What you’re looking at
*_rules.xml files and your local exclusions/custom rules).
Key point:
- Rules still live on the Wazuh manager. CoPilot pulls them via API and can upload/save changes back to the manager.
Why this matters
Rules are one of your main control points for:- reducing noisy alerts (exclusions)
- adding new detection logic for emerging threats
- aligning alerting to what you actually care about in a given customer environment
Common tasks
Search for rules
- find a rule by ID
- locate a specific field match / keyword
- quickly identify which file contains the logic you need to adjust
Add an exclusion (reduce noise)
A typical workflow (from the video):- Open your exclusions/custom rule file
- Add or modify a rule (incrementing the rule ID when needed)
- Update the match conditions/fields
- Save/upload the file
Upload/save changes to the Wazuh manager
After editing, you must upload/save so the updated file is written to the manager.

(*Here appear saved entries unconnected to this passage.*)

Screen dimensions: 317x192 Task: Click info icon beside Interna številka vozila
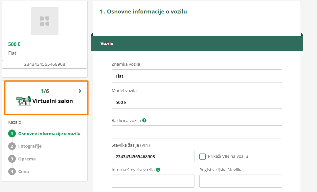click(158, 170)
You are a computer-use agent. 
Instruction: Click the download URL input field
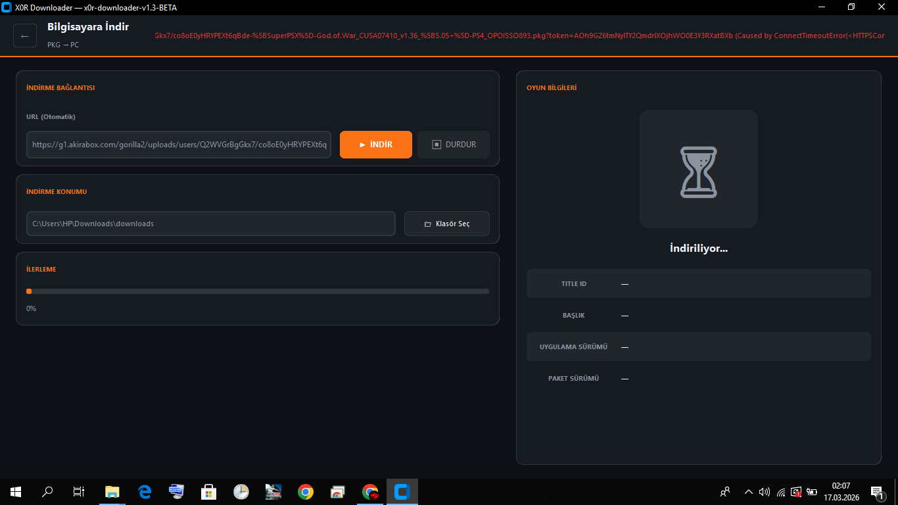(179, 145)
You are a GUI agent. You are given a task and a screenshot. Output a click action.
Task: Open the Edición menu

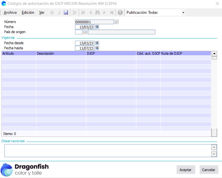pos(28,13)
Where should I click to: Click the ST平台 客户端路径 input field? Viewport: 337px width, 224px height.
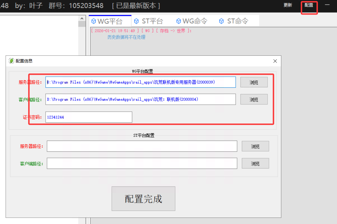click(x=142, y=164)
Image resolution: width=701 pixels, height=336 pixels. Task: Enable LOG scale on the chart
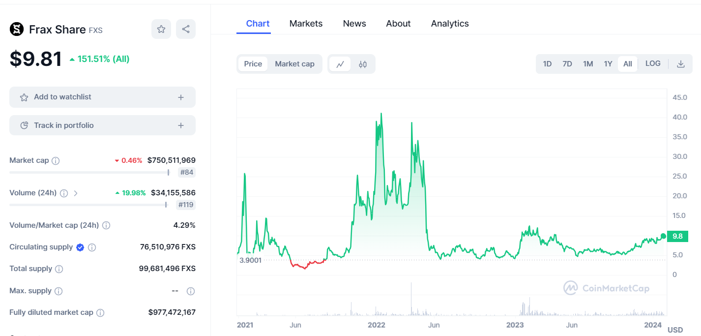653,63
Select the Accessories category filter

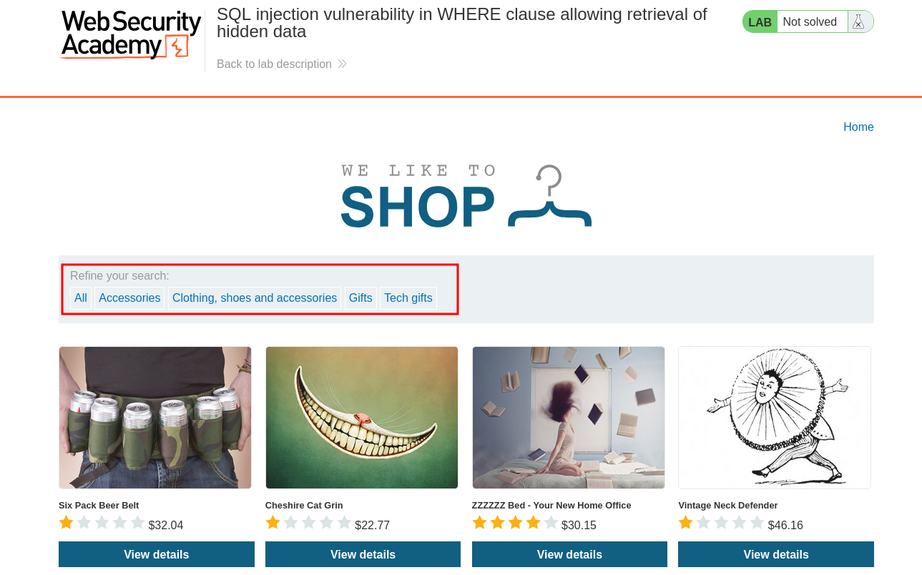point(129,298)
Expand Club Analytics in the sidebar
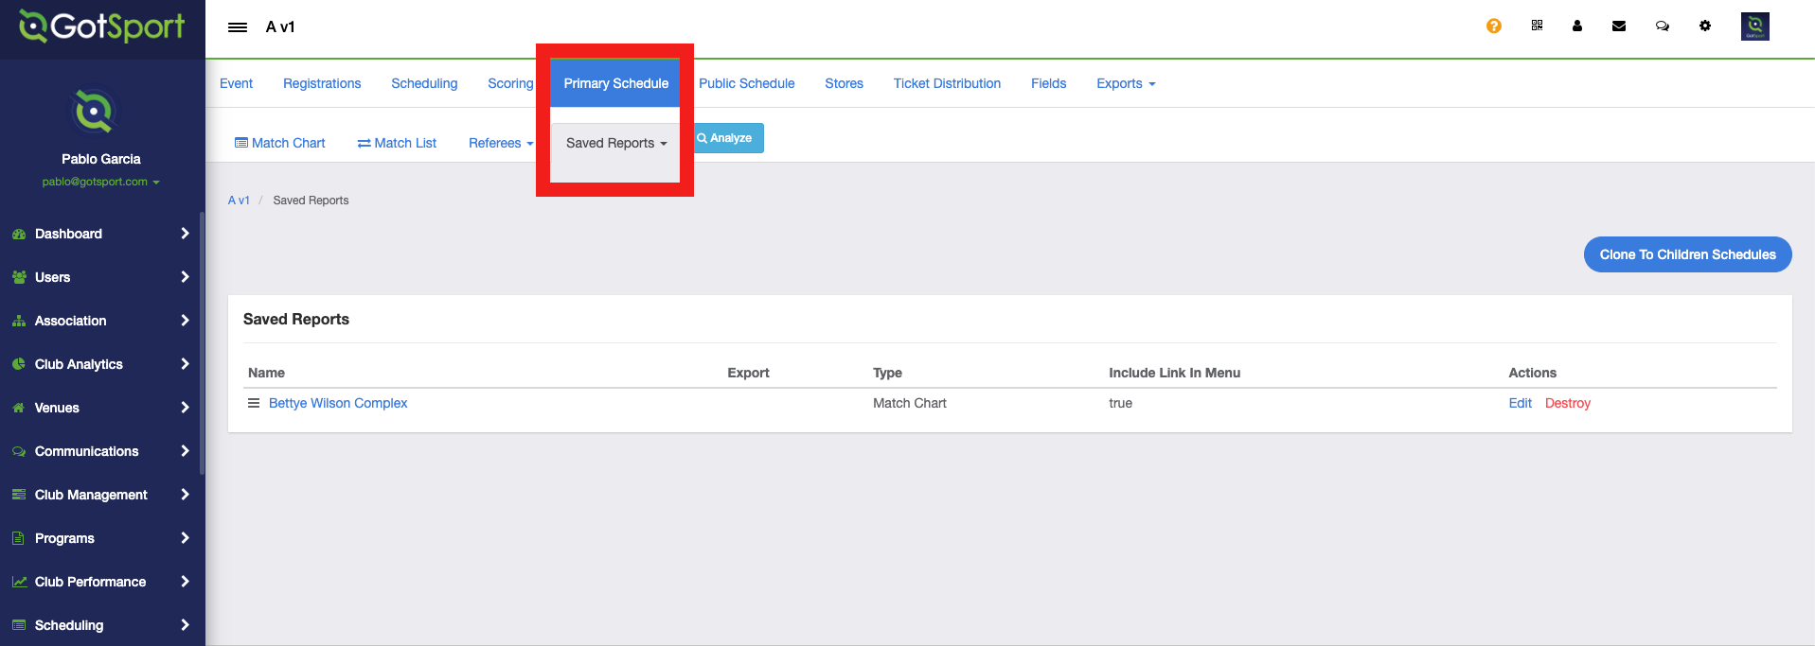Image resolution: width=1815 pixels, height=646 pixels. [x=100, y=364]
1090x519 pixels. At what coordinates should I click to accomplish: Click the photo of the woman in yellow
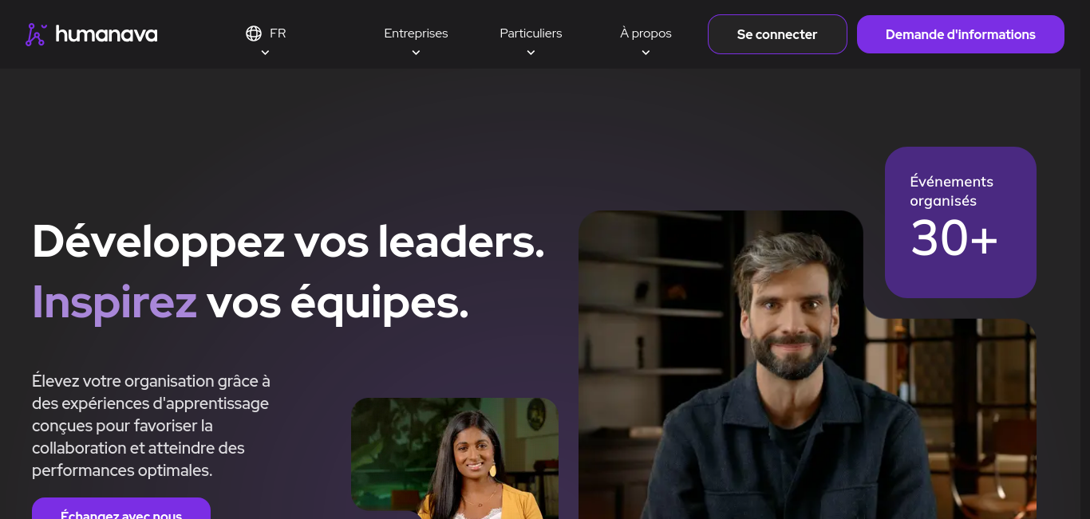[x=455, y=458]
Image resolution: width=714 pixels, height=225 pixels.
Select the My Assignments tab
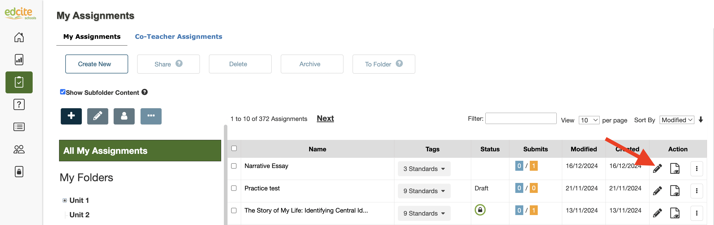tap(92, 37)
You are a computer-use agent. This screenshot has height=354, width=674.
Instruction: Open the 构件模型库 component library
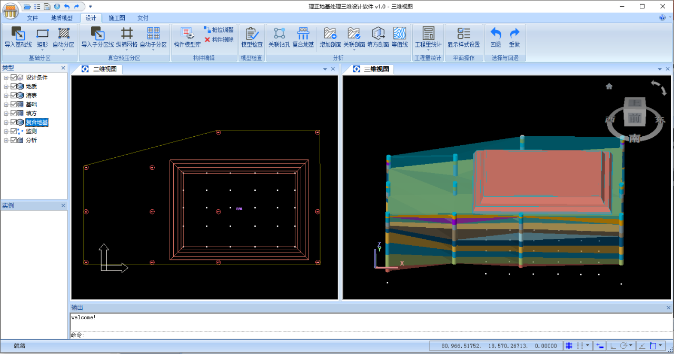[187, 37]
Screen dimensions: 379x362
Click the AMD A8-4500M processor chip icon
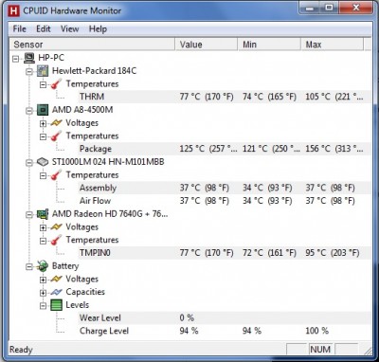[43, 110]
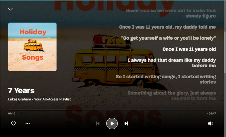Select lyric "Something about the glory"

coord(171,96)
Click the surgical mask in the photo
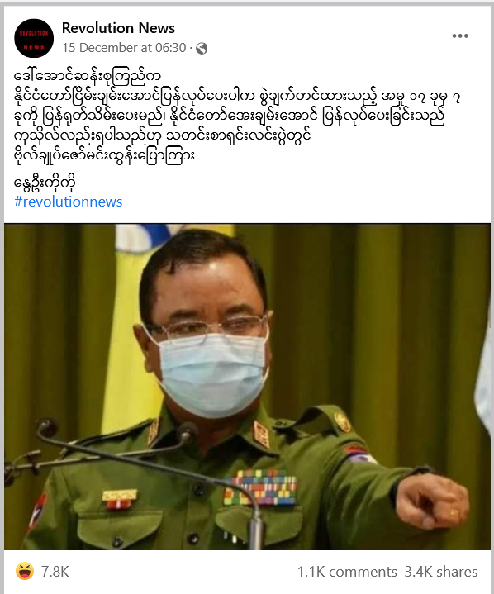The width and height of the screenshot is (494, 594). [212, 373]
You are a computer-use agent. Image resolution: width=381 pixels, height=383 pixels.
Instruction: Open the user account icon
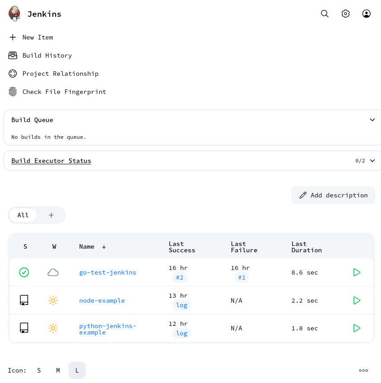[366, 14]
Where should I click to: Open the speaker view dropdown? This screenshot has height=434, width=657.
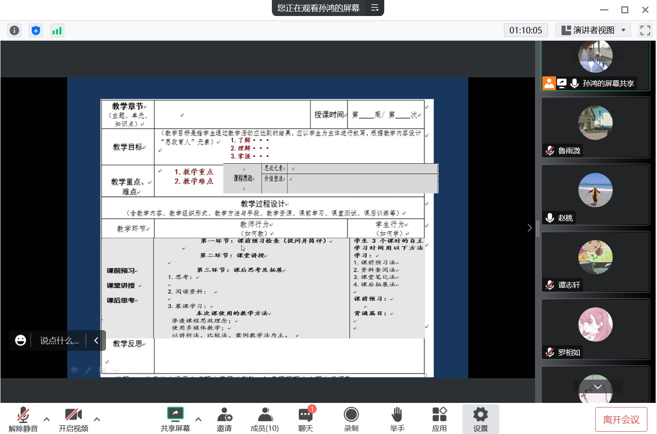click(x=593, y=31)
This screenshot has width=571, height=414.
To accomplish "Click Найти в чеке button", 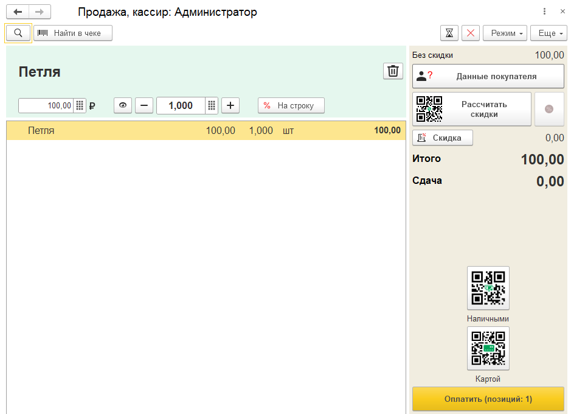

Important:- Saving changes updates the file on the Wazuh manager.
Restart Wazuh to apply rule changes
Rule changes typically require a Wazuh manager restart/reload to take effect.
- Treat restarts as a controlled change (maintenance window, customer comms if needed).
When to use it
Use Detection Rules when you need to:- reduce false positives / noisy detections
- validate why an alert did or did not fire
- tune alert fidelity for a specific customer
- add detection logic for a new threat/use case
Gotchas
- Rule changes can impact alert volume immediately—roll out carefully and document changes.
- Keep ownership/change control clear (avoid ad-hoc production edits).
- Any restart/reload step should be treated as operationally significant.